=== EXERCISE PROMPT ===
Please pick up the article below on Yahoo's 2013 homeworking ban and continue it from its last sentence.

=== GIVEN TEXT ===
- - - - - - -
December 17, 2014
It’s getting on for two years since Yahoo’s much talked about decision in 2013 to ban its staff from homeworking but, in many ways, the fallout has continued ever since. Certainly a lot of commentary on the subject refers back to CEO Marissa Mayer’s trend bucking decision. This can only be because it was a defining event in what is an enduring debate about where we work and what that means for a range of factors including our productivity, wellbeing, sense of belonging, access to information, the way we structure our time and our ability to communicate with and develop relationships with our fellow human beings. If those things were the same regardless of how and where we worked, there would be no discussion in the first place. But they do make a difference and there is a discussion.
Of course the press likes a sensational headline and so any debate has been characterised by hyperbolic statements about the death of the office at one extreme and the death of flexible working at the other. The reality is rather more reasonable and nuanced and it is certainly more sophisticated and unavoidably rooted in human desires and behaviour.
- - - - - - -
=== DATA ===
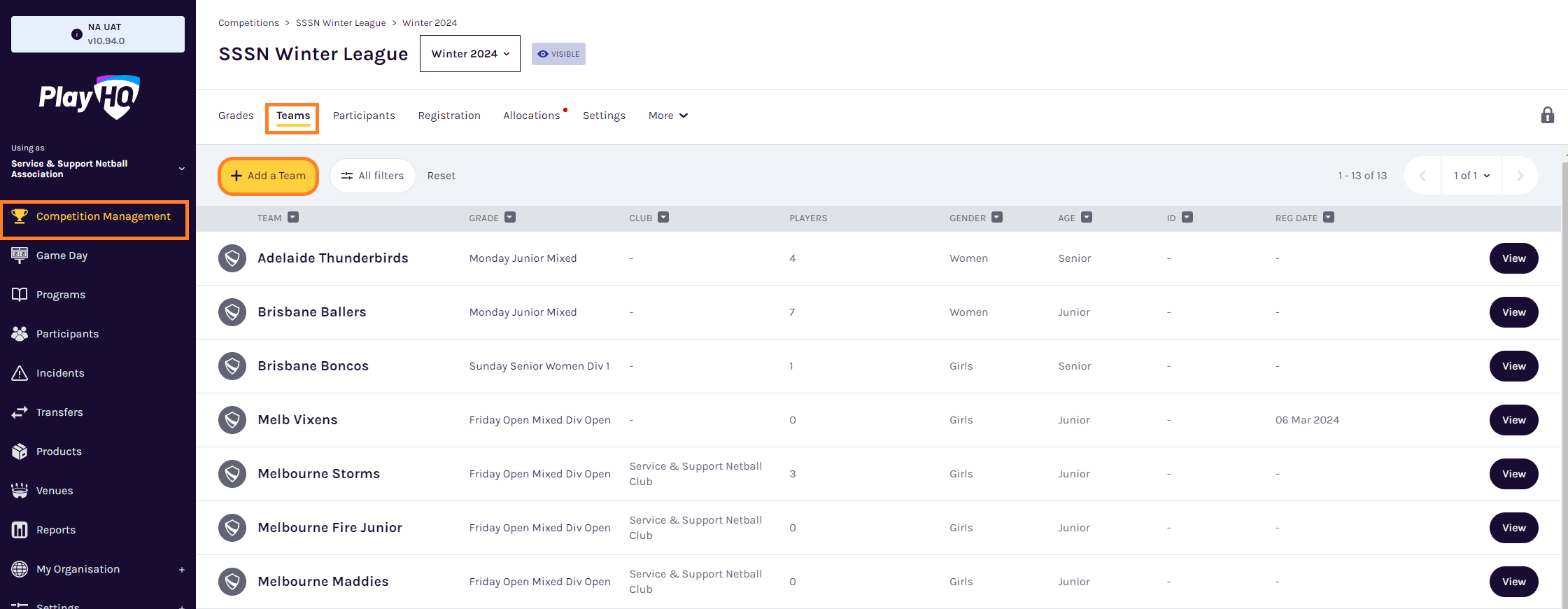
Task: Switch to the Allocations tab
Action: (531, 115)
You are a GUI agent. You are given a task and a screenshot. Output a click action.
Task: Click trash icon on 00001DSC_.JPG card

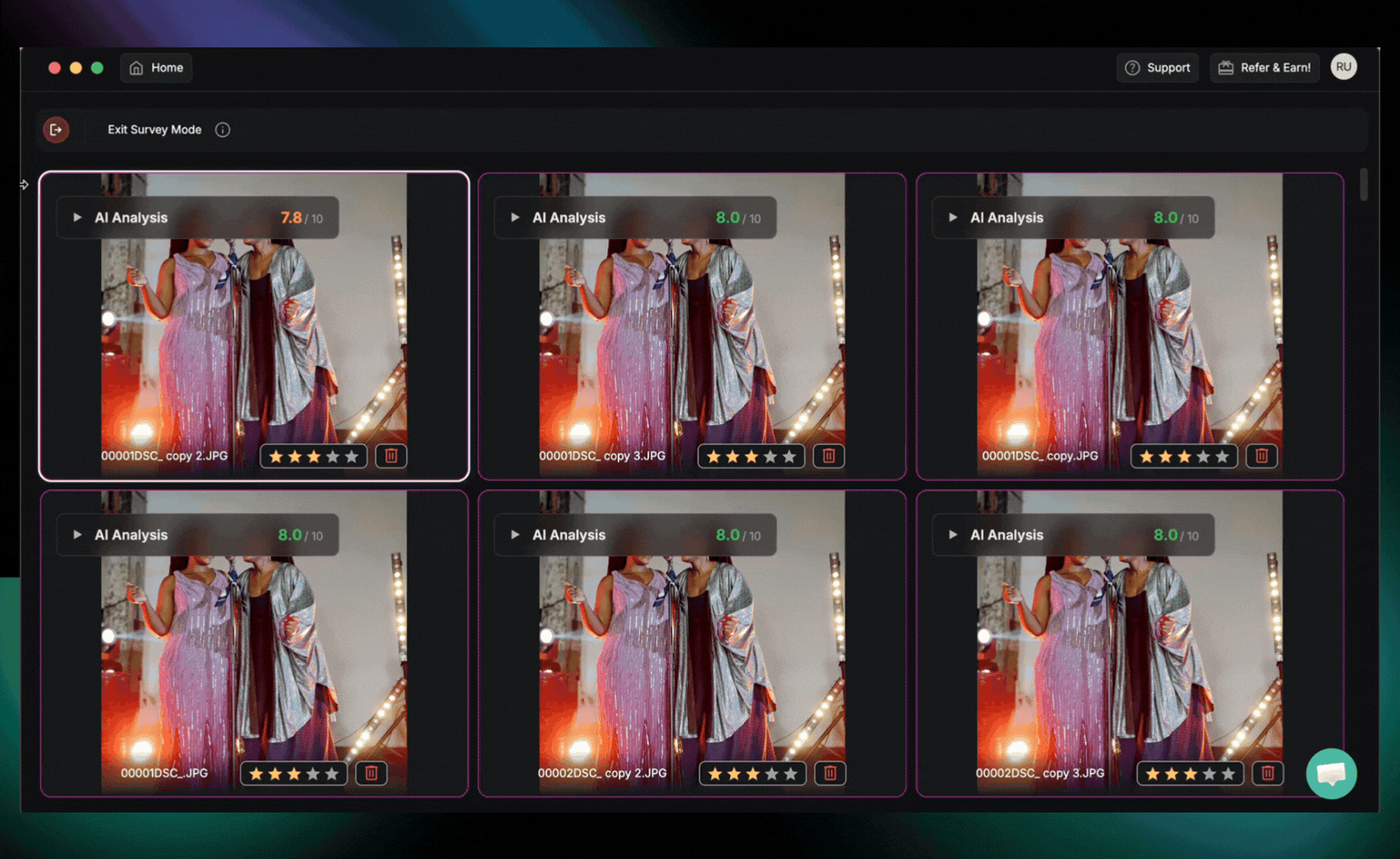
- - - - - - -
=== WRITTEN REPLY ===
In the first place, the decision by Yahoo wasn’t based primarily on some dated desire for a command and control management culture but rather data which showed how the office plays an essential role in providing the setting for collaboration and the exchange of ideas and information. There’s no doubt that people get some things done better away from the office hubbub, but they also need to share a space with colleagues to meet some of their other practical and emotional needs.
That is why we have yet to see a company go the whole hog and simply do away with their offices completely, replacing them with a technologically interconnected web of remote working employees. It is why some of the world’s most cutting edge tech firms such as Google, Apple and Facebook are investing so heavily in the latest generation of corporate headquarters buildings and campuses. It is why Governments and developers invest so much time, effort and money in creating like minded enclaves of businesses, especially for firms working in the kinds of creative and technology based sectors most able to offer flexible working.
That is not to say there is no uptake in flexible working. It is now a standard feature of working culture in the UK with nearly all companies offering some form of arrangement to employees. What has emerged is a balanced and better understanding of the range of physical, cultural and virtual settings organisations need to offer to attract, retain, motivate and empower people. It may no longer be the only one, but the office remains an important factor in providing all employees with the right environment in which to thrive, including (or even especially) those who enjoy some form of flexible working arrangement.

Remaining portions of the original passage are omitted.